--- Supplied records ---
<<<<

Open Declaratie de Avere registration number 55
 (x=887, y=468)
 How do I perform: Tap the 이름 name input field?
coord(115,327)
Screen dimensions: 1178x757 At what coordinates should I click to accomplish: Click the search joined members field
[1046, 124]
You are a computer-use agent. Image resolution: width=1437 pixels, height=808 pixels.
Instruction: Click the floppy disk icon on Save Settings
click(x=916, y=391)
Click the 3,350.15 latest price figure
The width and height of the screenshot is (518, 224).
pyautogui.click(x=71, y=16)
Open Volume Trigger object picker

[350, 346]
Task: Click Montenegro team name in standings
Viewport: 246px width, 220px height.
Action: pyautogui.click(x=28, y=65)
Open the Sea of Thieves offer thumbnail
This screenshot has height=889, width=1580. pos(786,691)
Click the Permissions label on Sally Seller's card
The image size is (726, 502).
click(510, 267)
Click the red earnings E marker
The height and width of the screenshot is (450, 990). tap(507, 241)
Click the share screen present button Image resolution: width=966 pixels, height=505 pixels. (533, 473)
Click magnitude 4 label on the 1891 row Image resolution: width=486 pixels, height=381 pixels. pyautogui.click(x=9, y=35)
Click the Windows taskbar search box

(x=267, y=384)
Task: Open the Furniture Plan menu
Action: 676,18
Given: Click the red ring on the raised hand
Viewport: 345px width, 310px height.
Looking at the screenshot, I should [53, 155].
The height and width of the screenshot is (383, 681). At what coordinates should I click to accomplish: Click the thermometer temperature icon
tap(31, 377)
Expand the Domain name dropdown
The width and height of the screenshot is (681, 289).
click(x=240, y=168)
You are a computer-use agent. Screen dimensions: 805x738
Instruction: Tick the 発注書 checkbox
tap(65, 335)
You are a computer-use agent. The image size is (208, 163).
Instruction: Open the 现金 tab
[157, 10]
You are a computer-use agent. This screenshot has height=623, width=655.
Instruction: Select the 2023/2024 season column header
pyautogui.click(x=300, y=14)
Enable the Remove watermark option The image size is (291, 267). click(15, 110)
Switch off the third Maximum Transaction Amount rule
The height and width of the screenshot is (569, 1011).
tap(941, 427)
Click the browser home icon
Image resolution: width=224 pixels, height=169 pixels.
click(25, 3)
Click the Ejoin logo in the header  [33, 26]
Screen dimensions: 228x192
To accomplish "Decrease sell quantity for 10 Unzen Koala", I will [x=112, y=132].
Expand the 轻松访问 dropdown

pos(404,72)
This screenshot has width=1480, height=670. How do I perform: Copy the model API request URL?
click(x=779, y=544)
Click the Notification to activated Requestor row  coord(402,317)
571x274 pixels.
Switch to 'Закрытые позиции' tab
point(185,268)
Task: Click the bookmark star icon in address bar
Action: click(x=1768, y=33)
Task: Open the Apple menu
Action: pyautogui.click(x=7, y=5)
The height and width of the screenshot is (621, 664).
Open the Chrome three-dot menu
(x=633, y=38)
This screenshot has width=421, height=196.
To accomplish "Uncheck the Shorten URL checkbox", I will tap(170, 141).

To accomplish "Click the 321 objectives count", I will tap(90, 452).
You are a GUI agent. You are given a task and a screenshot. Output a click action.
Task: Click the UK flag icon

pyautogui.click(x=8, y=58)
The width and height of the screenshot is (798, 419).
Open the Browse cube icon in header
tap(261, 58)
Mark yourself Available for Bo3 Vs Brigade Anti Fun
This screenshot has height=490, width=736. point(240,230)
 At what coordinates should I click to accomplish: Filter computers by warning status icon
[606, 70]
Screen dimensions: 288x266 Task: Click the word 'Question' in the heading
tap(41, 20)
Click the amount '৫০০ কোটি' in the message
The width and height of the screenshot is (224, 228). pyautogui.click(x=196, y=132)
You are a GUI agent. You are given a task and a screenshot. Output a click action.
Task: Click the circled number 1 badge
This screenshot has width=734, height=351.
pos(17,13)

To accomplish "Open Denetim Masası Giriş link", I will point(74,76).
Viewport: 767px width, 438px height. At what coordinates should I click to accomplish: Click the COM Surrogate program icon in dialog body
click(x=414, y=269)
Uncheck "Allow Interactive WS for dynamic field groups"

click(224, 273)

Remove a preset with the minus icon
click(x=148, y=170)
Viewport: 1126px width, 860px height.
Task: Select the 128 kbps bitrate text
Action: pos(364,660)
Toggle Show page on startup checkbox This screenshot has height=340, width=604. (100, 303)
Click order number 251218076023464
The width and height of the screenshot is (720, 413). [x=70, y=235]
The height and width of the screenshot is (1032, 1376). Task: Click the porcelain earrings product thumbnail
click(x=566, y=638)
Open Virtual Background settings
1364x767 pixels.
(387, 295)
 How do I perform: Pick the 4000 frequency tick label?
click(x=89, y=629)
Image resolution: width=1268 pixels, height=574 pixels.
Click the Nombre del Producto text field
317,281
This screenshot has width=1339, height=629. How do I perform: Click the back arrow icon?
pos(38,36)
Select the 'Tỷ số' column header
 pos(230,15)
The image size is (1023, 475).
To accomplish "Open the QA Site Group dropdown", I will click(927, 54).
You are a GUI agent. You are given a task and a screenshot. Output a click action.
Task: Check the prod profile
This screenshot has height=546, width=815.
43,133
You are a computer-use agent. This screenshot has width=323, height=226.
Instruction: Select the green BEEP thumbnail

>>>>

--- Task prompt ---
Rewrite every line of the material above as a JSON list of strings, one string per line, leaving out blank lines.

--- Output for this task ---
[
  "Open Declaratie de Avere registration number 55",
  " (x=887, y=468)",
  " How do I perform: Tap the 이름 name input field?",
  "coord(115,327)",
  "Screen dimensions: 1178x757 At what coordinates should I click to accomplish: Click the search joined members field",
  "[1046, 124]",
  "You are a computer-use agent. Image resolution: width=1437 pixels, height=808 pixels.",
  "Instruction: Click the floppy disk icon on Save Settings",
  "click(x=916, y=391)",
  "Click the 3,350.15 latest price figure",
  "The width and height of the screenshot is (518, 224).",
  "pyautogui.click(x=71, y=16)",
  "Open Volume Trigger object picker",
  "[350, 346]",
  "Task: Click Montenegro team name in standings",
  "Viewport: 246px width, 220px height.",
  "Action: pyautogui.click(x=28, y=65)",
  "Open the Sea of Thieves offer thumbnail",
  "This screenshot has height=889, width=1580. pos(786,691)",
  "Click the Permissions label on Sally Seller's card",
  "The image size is (726, 502).",
  "click(510, 267)",
  "Click the red earnings E marker",
  "The height and width of the screenshot is (450, 990). tap(507, 241)",
  "Click the share screen present button Image resolution: width=966 pixels, height=505 pixels. (533, 473)",
  "Click magnitude 4 label on the 1891 row Image resolution: width=486 pixels, height=381 pixels. pyautogui.click(x=9, y=35)",
  "Click the Windows taskbar search box",
  "(x=267, y=384)",
  "Task: Open the Furniture Plan menu",
  "Action: 676,18",
  "Given: Click the red ring on the raised hand",
  "Viewport: 345px width, 310px height.",
  "Looking at the screenshot, I should [53, 155].",
  "The height and width of the screenshot is (383, 681). At what coordinates should I click to accomplish: Click the thermometer temperature icon",
  "tap(31, 377)",
  "Expand the Domain name dropdown",
  "The width and height of the screenshot is (681, 289).",
  "click(x=240, y=168)",
  "You are a computer-use agent. Screen dimensions: 805x738",
  "Instruction: Tick the 発注書 checkbox",
  "tap(65, 335)",
  "You are a computer-use agent. The image size is (208, 163).",
  "Instruction: Open the 现金 tab",
  "[157, 10]",
  "You are a computer-use agent. This screenshot has height=623, width=655.",
  "Instruction: Select the 2023/2024 season column header",
  "pyautogui.click(x=300, y=14)",
  "Enable the Remove watermark option The image size is (291, 267). click(15, 110)",
  "Switch off the third Maximum Transaction Amount rule",
  "The height and width of the screenshot is (569, 1011).",
  "tap(941, 427)",
  "Click the browser home icon",
  "Image resolution: width=224 pixels, height=169 pixels.",
  "click(25, 3)",
  "Click the Ejoin logo in the header  [33, 26]",
  "Screen dimensions: 228x192",
  "To accomplish \"Decrease sell quantity for 10 Unzen Koala\", I will [x=112, y=132].",
  "Expand the 轻松访问 dropdown",
  "pos(404,72)",
  "This screenshot has width=1480, height=670. How do I perform: Copy the model API request URL?",
  "click(x=779, y=544)",
  "Click the Notification to activated Requestor row  coord(402,317)",
  "571x274 pixels.",
  "Switch to 'Закрытые позиции' tab",
  "point(185,268)",
  "Task: Click the bookmark star icon in address bar",
  "Action: click(x=1768, y=33)",
  "Task: Open the Apple menu",
  "Action: pyautogui.click(x=7, y=5)",
  "The height and width of the screenshot is (621, 664).",
  "Open the Chrome three-dot menu",
  "(x=633, y=38)",
  "This screenshot has width=421, height=196.",
  "To accomplish \"Uncheck the Shorten URL checkbox\", I will tap(170, 141).",
  "To accomplish \"Click the 321 objectives count\", I will tap(90, 452).",
  "You are a GUI agent. You are given a task and a screenshot. Output a click action.",
  "Task: Click the UK flag icon",
  "pyautogui.click(x=8, y=58)",
  "The width and height of the screenshot is (798, 419).",
  "Open the Browse cube icon in header",
  "tap(261, 58)",
  "Mark yourself Available for Bo3 Vs Brigade Anti Fun",
  "This screenshot has height=490, width=736. point(240,230)",
  " At what coordinates should I click to accomplish: Filter computers by warning status icon",
  "[606, 70]",
  "Screen dimensions: 288x266 Task: Click the word 'Question' in the heading",
  "tap(41, 20)",
  "Click the amount '৫০০ কোটি' in the message",
  "The width and height of the screenshot is (224, 228). pyautogui.click(x=196, y=132)",
  "You are a GUI agent. You are given a task and a screenshot. Output a click action.",
  "Task: Click the circled number 1 badge",
  "This screenshot has width=734, height=351.",
  "pos(17,13)",
  "To accomplish \"Open Denetim Masası Giriş link\", I will point(74,76).",
  "Viewport: 767px width, 438px height. At what coordinates should I click to accomplish: Click the COM Surrogate program icon in dialog body",
  "click(x=414, y=269)",
  "Uncheck \"Allow Interactive WS for dynamic field groups\"",
  "click(224, 273)",
  "Remove a preset with the minus icon",
  "click(x=148, y=170)",
  "Viewport: 1126px width, 860px height.",
  "Task: Select the 128 kbps bitrate text",
  "Action: pos(364,660)",
  "Toggle Show page on startup checkbox This screenshot has height=340, width=604. (100, 303)",
  "Click order number 251218076023464",
  "The width and height of the screenshot is (720, 413). [x=70, y=235]",
  "The height and width of the screenshot is (1032, 1376). Task: Click the porcelain earrings product thumbnail",
  "click(x=566, y=638)",
  "Open Virtual Background settings",
  "1364x767 pixels.",
  "(387, 295)",
  " How do I perform: Pick the 4000 frequency tick label?",
  "click(x=89, y=629)",
  "Image resolution: width=1268 pixels, height=574 pixels.",
  "Click the Nombre del Producto text field",
  "317,281",
  "This screenshot has width=1339, height=629. How do I perform: Click the back arrow icon?",
  "pos(38,36)",
  "Select the 'Tỷ số' column header",
  " pos(230,15)",
  "The image size is (1023, 475).",
  "To accomplish \"Open the QA Site Group dropdown\", I will click(927, 54).",
  "You are a GUI agent. You are given a task and a screenshot. Output a click action.",
  "Task: Check the prod profile",
  "This screenshot has height=546, width=815.",
  "43,133",
  "You are a computer-use agent. This screenshot has width=323, height=226.",
  "Instruction: Select the green BEEP thumbnail"
]